Emergency contraception: clinical outcomes


      Emergency contraception (EC) is widely used to prevent unwanted pregnancy. This review considers the safety and efficacy of three commonly used methods — levonorgestrel (LNG-EC), ulipristal acetate (UPA) and the copper intrauterine device.
      All are extremely safe, and side effects are minimal. Concerns about increased risks of ectopic pregnancy after EC use have proved unfounded, and possible teratogenic effects seem unlikely.
      Although the true effectiveness of EC is impossible to estimate, recent research suggests that LNG-EC prevents around 50% of expected pregnancies in women using the method within 72 h of intercourse, whereas UPA appeared to prevent almost two thirds of pregnancies. Emergency intrauterine device insertion probably prevents over 95% of pregnancies. However, although improved accessibility of EC has clearly led to increased use, it does not appear to have had any public health benefit in reducing unintended pregnancy rates.

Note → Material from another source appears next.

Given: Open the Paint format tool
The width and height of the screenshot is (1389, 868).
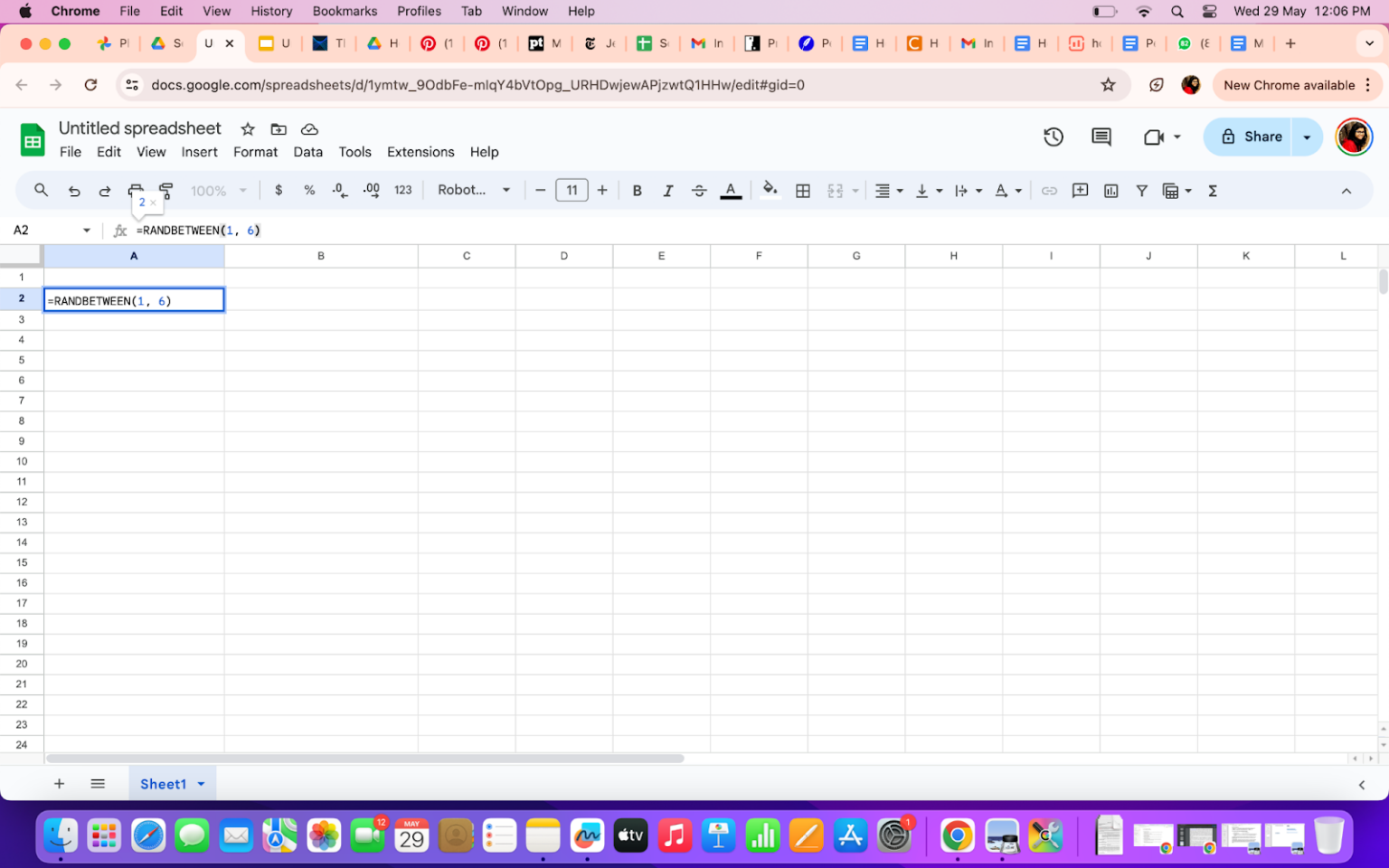Looking at the screenshot, I should pos(165,191).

      Most of the data on sexual behavior following improved access to EC do not show any detrimental effect on subsequent use of other more effective methods of contraception or on the incidence of unintended pregnancy or sexually transmitted infection. However, unless these other methods of contraception are also made easily available from pharmacies, improved access to EC risks unlinking its use with use of subsequent ongoing contraception.